### About this task:
Go through the records and set each one down exactly, skipping any picture.

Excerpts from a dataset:
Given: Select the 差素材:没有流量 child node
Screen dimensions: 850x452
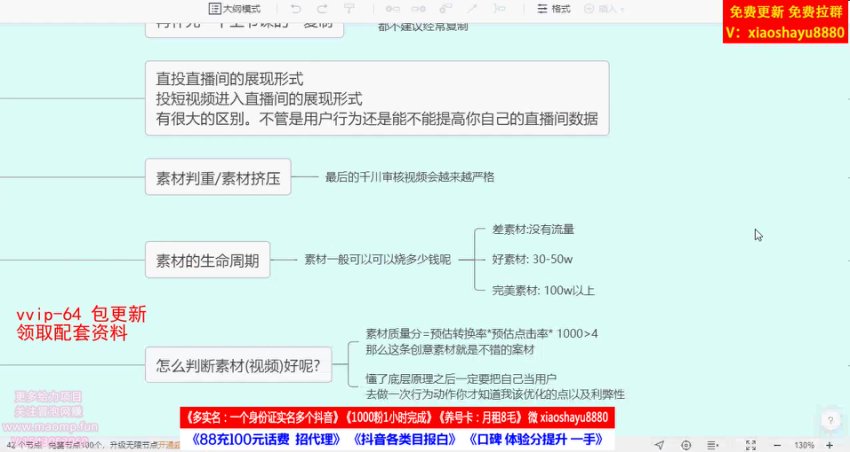Looking at the screenshot, I should (x=533, y=229).
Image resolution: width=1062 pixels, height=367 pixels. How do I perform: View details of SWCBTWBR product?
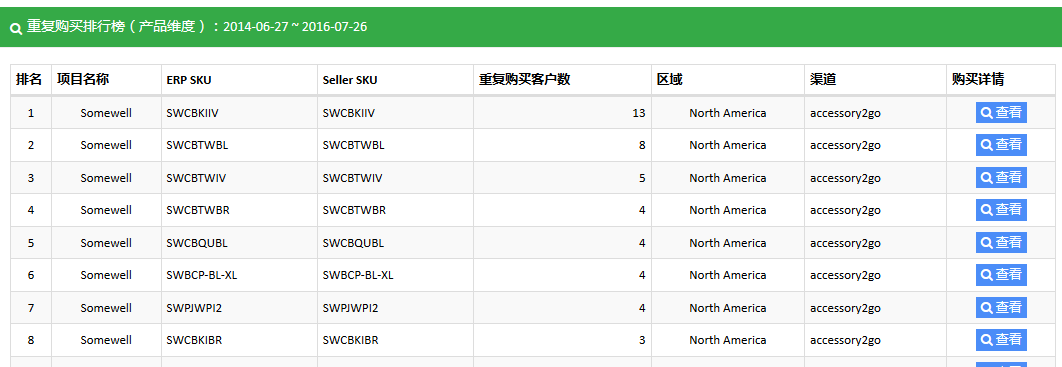click(x=1001, y=210)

### Result for this task:
Given: Select the 差素材:没有流量 child node
Screen dimensions: 850x452
Looking at the screenshot, I should (x=533, y=229).
Image resolution: width=1062 pixels, height=367 pixels. How do I perform: View details of SWCBTWBR product?
click(x=1001, y=210)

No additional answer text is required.